PRIMER ENVÍO. En este primer capítulo se reflejarán imágenes de la Nochebuena de Diego Alonso, junto a los chicos de la Unidad 18 de Gorina. Además, habrá notas sobre dos transexuales encarcelados. La historia de Rubi, una mujer que está en una cárcel de hombres, y Guachin, un hombre en una cárcel de mujeres. También se reflejará el look tumbero contado por sus protagonistas. El docu-reality que desentraña cómo es la vida tras las rejas es producido por Endemol Argentina, la empresa a cargo de varios formatos exitosos como Gran hermano, Policías en acción, Operación triunfo, Factor miedo, Cámara testigo, Pulsaciones y Confianza ciega.
EN LA PIEL DE LOS PROTAGONISTAS. Diego Alonso se hizo conocido por los protagónicos de Okupas y Pizza, birra, faso. Es actor de formación y cazador de historias reales por adopción. Alonso cuenta que, tras un par de temporadas formando parte del equipo periodístico de La liga, a comienzos del 2007, decidió proponerle a Cuatro Cabezas trabajar en forma free lance, porque necesitaba buscar otro proyecto en el que canalizar sus inquietudes, más humanas que periodísticas. “Estaba un poco agobiado de hacer siempre el mismo trabajo.

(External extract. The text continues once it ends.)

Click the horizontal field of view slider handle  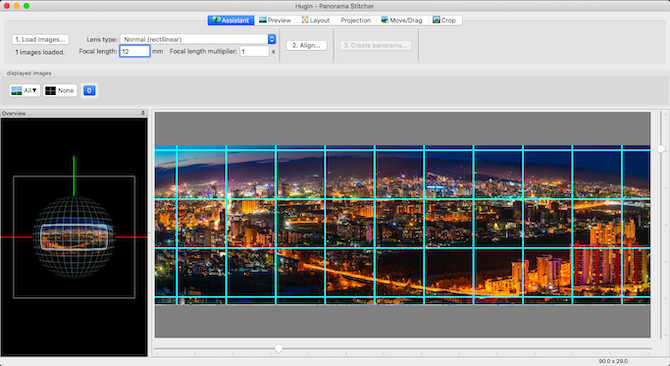pos(279,349)
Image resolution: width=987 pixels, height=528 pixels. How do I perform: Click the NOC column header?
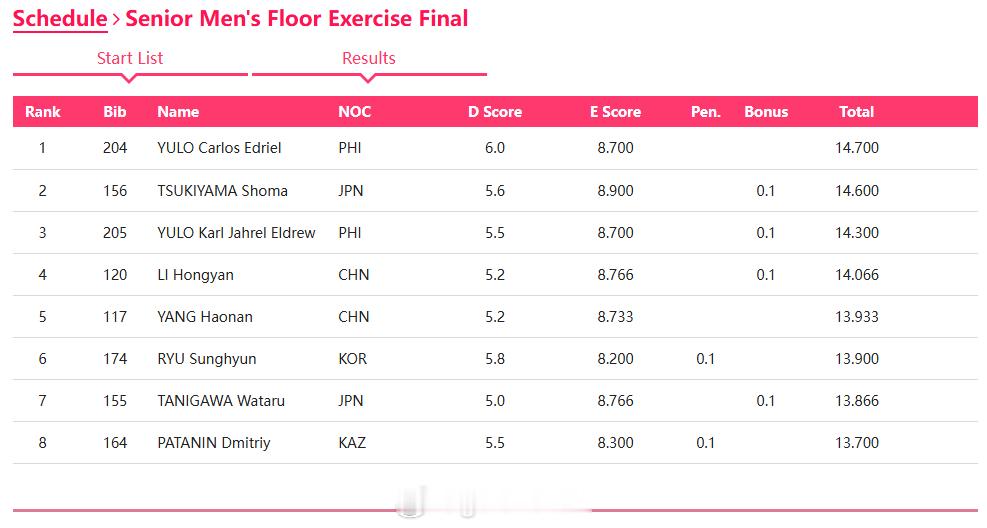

Nunca fui de quedarme mucho tiempo en el mismo lugar, me aburro fácilmente. Por eso, tal vez, no me gusta hacer teatro. Y con esa idea de ver si salía otro laburo que satisficiera mis intereses, me llamaron de Endemol para hacer Cárceles y no dudé un instante en aceptar”, dijo. Trabajando paralelamente en 15 cárceles diferentes pertenecientes al Servicio Penitenciario Federal y Provincial, el ciclo producido focaliza, a lo largo de ocho capítulos, en un grupo de presos detenidos por distintos motivos.

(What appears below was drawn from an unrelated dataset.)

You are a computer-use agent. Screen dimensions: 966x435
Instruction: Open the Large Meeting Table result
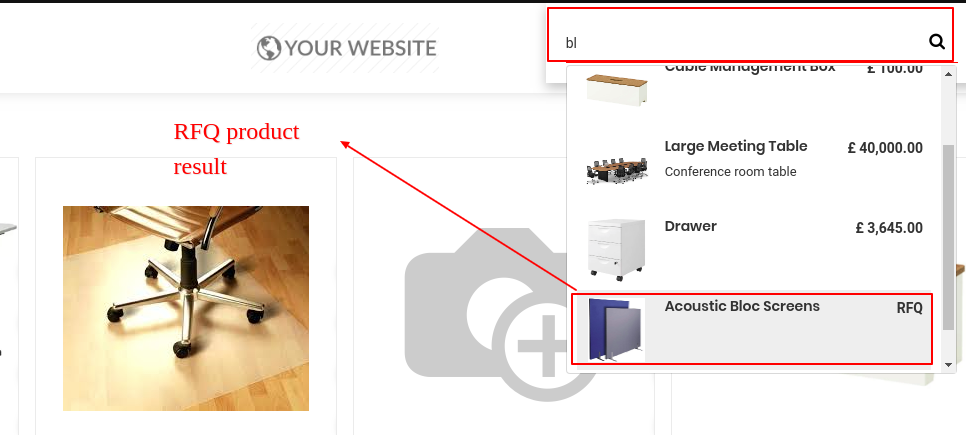coord(754,163)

“La idea del programa es mostrar que el mundo tras las rejas no es monocorde, no es violento de por sí, no todos los presos son iguales ni corre sangre a diario. Por lo general, la gente tiene una imagen distorsionada de la cárcel, porque la televisión sólo le dedica tiempo cuando hay un motín o un hecho salvaje que incita al morbo”, manifestó Alonso.